Religion in France

Religion in France

For over a thousand years France has been one of the Catholic countries. From the time of Charlemagne (king of the Franks and the Holy Roman Emperor 742-814) until the emergence of Protestantism in the sixteenth century, France was the only country where Catholicism was the mainstream form of Christianity.


After the French Revolution in 1798, religion in France was brought under state control. But in 1801, Napoleon signed a Concordat with the Vatican, which restored much of the church’s former status.

In 1905 the landmark law was passed, establishing the Separation of the State and the Church. Since then, while Catholicism has remained the predominant religion in France, individuals have received the right to practice any religion they wish.


Nowadays in France Catholicism exists alongside with Protestantism, Islam, Buddhism, Judaism and others. The vast majority of the French consider themselves to be Catholics.

In the state education sector, religion is frequently considered taboo subject. While there are no religious education classes in French state schools, and no acts of worship, national programs now state the requirement to make pupils aware of the religious aspects of French history art and culture.
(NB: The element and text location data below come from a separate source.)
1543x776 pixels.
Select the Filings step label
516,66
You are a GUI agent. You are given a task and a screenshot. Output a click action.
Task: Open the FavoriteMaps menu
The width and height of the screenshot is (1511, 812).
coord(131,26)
Receiving religious education

For parents who want their children to receive religious education there are numbers of private schools which run by the Catholic Church. About 18% of France’s school children are in “confessional” schools, most of them Catholic.  At high school level almost a quarter of students are in private schools, and Catholic high schools still tend to be over-represented among the most successful high-schools in France.

The Catholic tradition has fundamentally marked French culture. The finest monuments of medieval France that reflecting Catholicism in France are cathedrals. The finest artists and craftsmen of their day were hired to paint frescoes and altarpieces, create wonderful stained glass.

Most medieval French music was written for and performed in churches, and much literature was a celebration of Christian faith. The great work of literature in the French language was the Chanson de Roland, the epic of a heroic fight of Christians against the Sarrasins.